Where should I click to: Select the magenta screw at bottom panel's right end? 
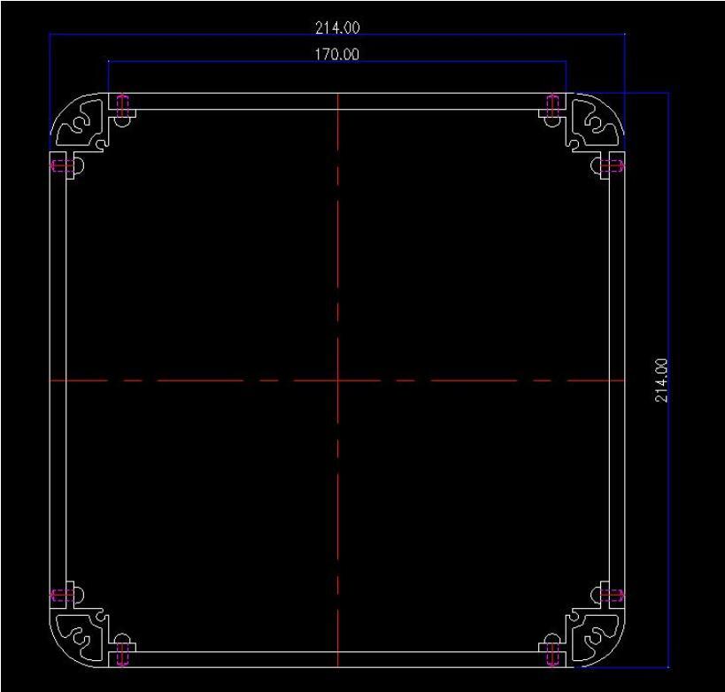coord(553,654)
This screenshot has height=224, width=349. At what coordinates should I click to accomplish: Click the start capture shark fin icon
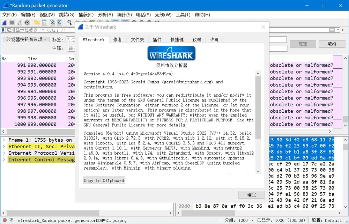pos(5,22)
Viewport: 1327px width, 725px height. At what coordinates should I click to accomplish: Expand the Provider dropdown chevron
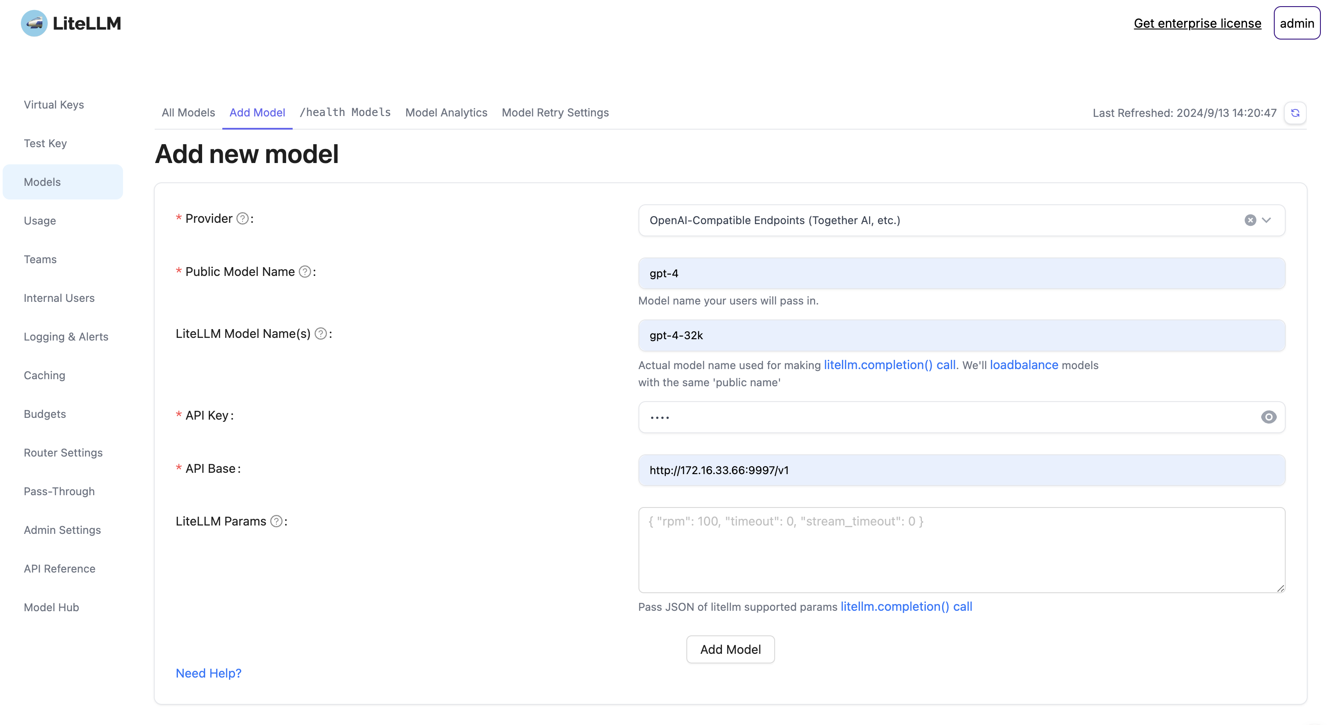click(x=1267, y=220)
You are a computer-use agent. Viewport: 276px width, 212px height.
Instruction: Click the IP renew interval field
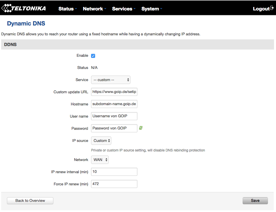pyautogui.click(x=114, y=172)
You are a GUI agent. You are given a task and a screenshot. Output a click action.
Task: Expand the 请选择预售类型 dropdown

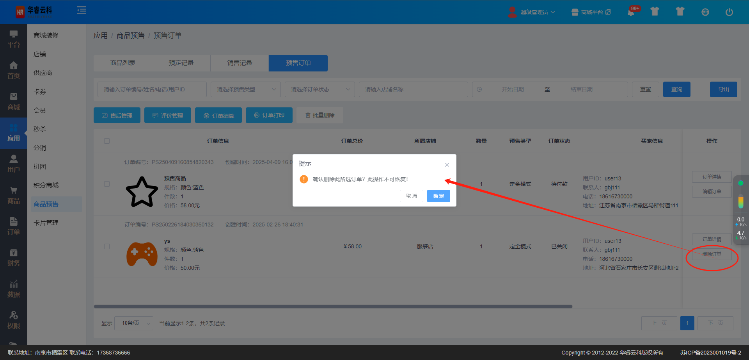tap(245, 89)
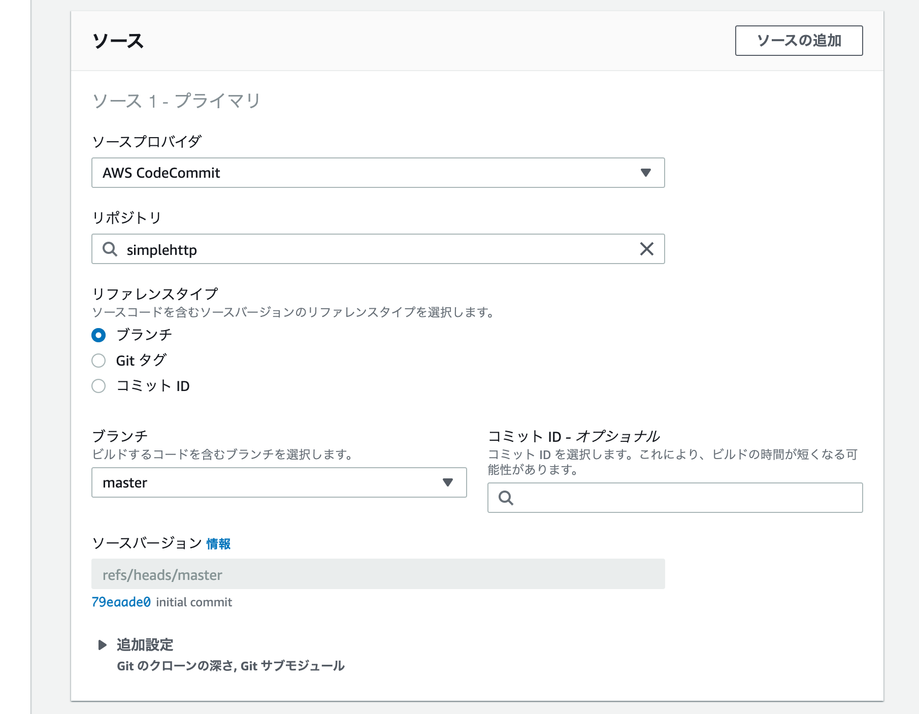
= = = = = = =
Can you write out all of the data above again, requests included, scaling every coordinate in the answers by 1.85 and rounding each result to a whole number, with halves rounded up? Leave the pictures out.

> Result of this exercise:
Where should I click to: Select the magenta screw at bottom panel's right end? 
coord(1023,1210)
This screenshot has height=224, width=349. At what coordinates should I click to accomplish: Click the start capture shark fin icon
pos(9,41)
Viewport: 1327px width, 725px height. At what coordinates should I click to accomplish: Expand the Provider dropdown chevron
click(x=2344, y=407)
You are a computer-use agent. Viewport: 276px width, 212px height.
Instruction: Click the IP renew interval field
pyautogui.click(x=211, y=318)
You are a GUI agent. You are given a task and a screenshot. Output a click action.
Task: Expand the 请选择预售类型 dropdown

tap(453, 165)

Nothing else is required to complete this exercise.